Today’s that’s no longer the case. Minority voters are a much larger segment of the electorate, and their support is essential for Democrats to win. In short, Democratic candidates, particularly in statewide races but also nationally, need to understand how they can best mobilize their base supporters while also not alienating more moderate, swing voters.
There are smart Democrats who have figured out how to square that circle. Joe Biden is the most obvious example. Ohio’s Sherrod Brown is another. Terry McAuliffe is trying to do it right now in Virginia by playing up his job creation record as governor and his policy agenda if given a new term while also constantly trying to link his Republican opponent to Donald Trump. Of course, it also helps that he’s running in a blue state.
But most Democrats who run in red states aren’t going to succeed because of the depths of our polarization divide. That’s not a knock on their political skills. Some races just can’t be won. However, the ones who succeed are, to put in the most simplistic of terms, the ones who are best at politics. They’re good at raising money. They’re disciplined. They avoid political quicksand and focus on the issues that they understand will best resonate with their constituents — and that can run the gamut from parochial issues, like infrastructure projects, to national ones, like prescription drug pricing.
In short, Democrats would do well to worry less about who is staffing campaigns and show more concern for who is running. With so much of national politics being, well, nationalized, the most effective politicians are the ones who can overcome the tribalism of the electorate and win over the small number of persuadable voters. For the most part, not even the best messaging and the most popular policy proposals are going to help a lousy candidate.
What’s Going On
I also have a new piece up today in the New Republic — demolishing among the most vacuous of foreign policy tropes: credibility.
As I argue in the piece, “leaders calculate credibility not by past events, but by their interpretation of current ones. Quite often, those interpretations are not as simplistic or binary as the credibility cabal would have us believe.”

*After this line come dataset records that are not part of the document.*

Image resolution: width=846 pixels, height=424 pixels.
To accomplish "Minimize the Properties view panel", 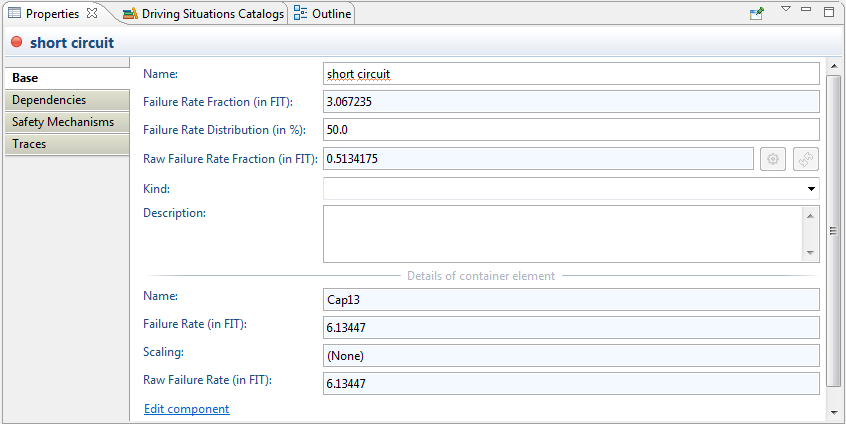I will 806,11.
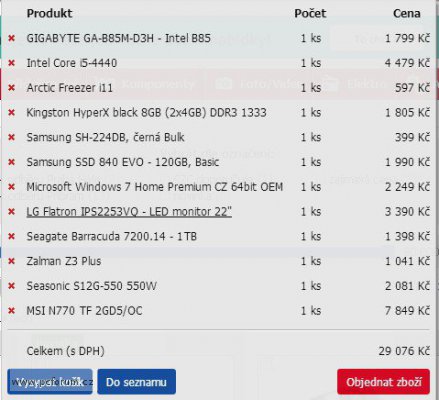Remove Samsung SH-224DB drive from cart
Image resolution: width=439 pixels, height=400 pixels.
pos(12,137)
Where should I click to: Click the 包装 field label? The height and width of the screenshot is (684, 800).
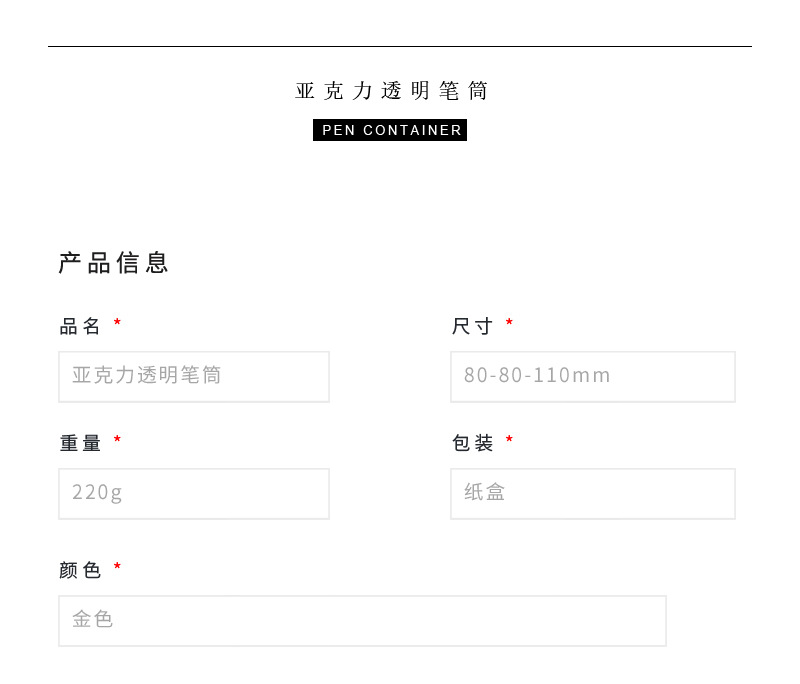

In my latest column for MSNBC, I look at Joe Biden’s declining poll numbers and argue they are partly his fault. Biden needs to play a more active role in the success of his presidency. He’s ceding too much ground to Congress, not using the bully pulpit to his advantage, and allowing others to control the media narrative around this legislative agenda.
Musical Interlude
I haven’t done a “what I found in the record store” post in a while, but I picked up two discs recently that have been getting a lot of repeated lessons.
The first is Richard Lloyd’s first solo album, “Alchemy.” Lloyd was the lead guitarist in the legendary 70s band Television. In more recent years, one of his claims to fame was playing lead on Matthew Sweet’s power pop masterpiece “Girlfriend.”
Lloyd’s solo career didn’t get much attention. I bought this disc for $1. But it’s great. This is the title track, but the whole album is worth picking up.
It’s hard to go wrong with a 1970s Earth, Wind & Fire album, and “Spirit” is no different (check out the cover above … that is some serious 70s action right there). “Getaway” is the most famous cut from the record, but I love the infectiousness of the opening cut “On Your Face” and Philip Bailey’s wondrous voice. If this doesn’t get your feet moving, you might want to check in with your doctor.